KUTUPLAŞMA!!
(Toplumsal kırılmalar)
Bizim toplum o hale geldi ki biri her hangi bir şey dese, üç grup da farklı anlıyor, bu farklı anlayışlarımız dünyayı yorumlamamıza ve anlamlandırmamıza bağlı olarak degişiyor. İkisi itiraz ediyor, hangi kavramı ve durumu ele alırsak alalım durum degişmiyor… Örnegin en çok tartışılan, yanlış anlaşılan kavramlardan biri Laiklik bunun üzerin de durarak bu kutuplaşma nedenleri üzerine sohbetimize devam edelim… Demokrasi de aynı biz kazanırsak demokrasi tecelli ediyor başkaları kazanırsa otokrasi tecelli ediyor.. Biz laikligi ele alalım…
Laiklik dediğimiz dini bilgi ile bilimsel bilgiyi karıştırmama, devletin inançlar karşısın da tarafsızlığı algılanabilir. Gel gör ki aynı laikligi dinsizlik diye algılayanların olduğu kadar, dinden toplumun uzaklaştırılması diye de algılayanlar var… Olabilir de ama bu iki grup üyelerinin toplumsal tabanı çok genişse, yani bu düşünceler %4-5’i geçmişse toplumsal soruna neden olur… Aslında laiklik, bilgi alanın da, bilimsel bilgi ile, dini bilginin karıştırılmaması ve siyasal alan da devletin inançlar karşısında tarafsızlığıdır…. Laiklik bireysel alanda ise dini inancını başkasına dayatmayan, farklı inançlara saygı duymaktır… Zaten din tercihi, meshep tercihi gönüllü olmalıdır ki dinde zorlama yoktur, senin dinin sana, benim dinim bana düsturları hayata geçebilsin… Laikliğin bile dinsel tartışmalara neden olduğunu görüyor, toplumsal barışı desteklemek gibi çok önemli bir görevi olan laikliği bile kutuplaştırmaları besler hale getirebiliyoruz… Öte yandan siyasetin nefret üreten, saldırgan bizim dışımızda ki herkes düşmandır söylemi de kutuplaşmaları besliyor…

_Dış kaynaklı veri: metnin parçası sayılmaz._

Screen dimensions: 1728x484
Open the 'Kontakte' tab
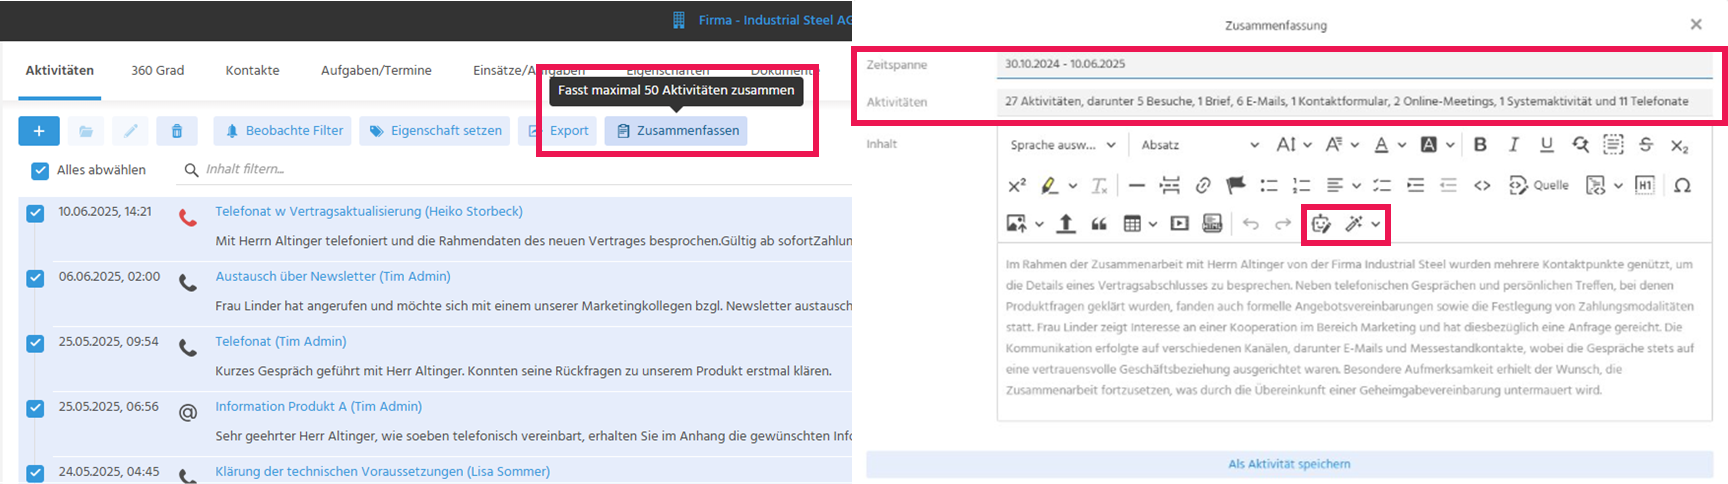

Bizim ülkemiz de siyaset, başka bir kutuplaşma aracıdır, nasıl A partisi iktidara geldi mi, hak edip etmediğine bakmadan A partililer görev alır, ihale alır, kısaca kamusal alanda geçiş üstünlüğünü iktidara gelmekle hak eder. Adalet ne oldu, tatile çıktı? Bu son iktidara haksızlık yapmayalım ben 50 yaşındayım her dönem de böyle oldu, olmaya da devam ediyor… Sanki devleti vatandaşa hizmet ettirmek için degil, ayrıcalıklar yaratmak için iktidar talep ediyor siyasilerimiz… Bu son iktidar da bundan nasibini aldı… Şimdi diyelim ki B partililer geldi, ne yapacak iktidarla birlikte ayrıcalıklı sınıf da degişecek Adalet ne olacak, tatilde ya?? İki de bir adaleti hatırlatıp durma, Adalet kimin umurun da….. Belki de bu nedenle söylemler saldırganlık kokuyor…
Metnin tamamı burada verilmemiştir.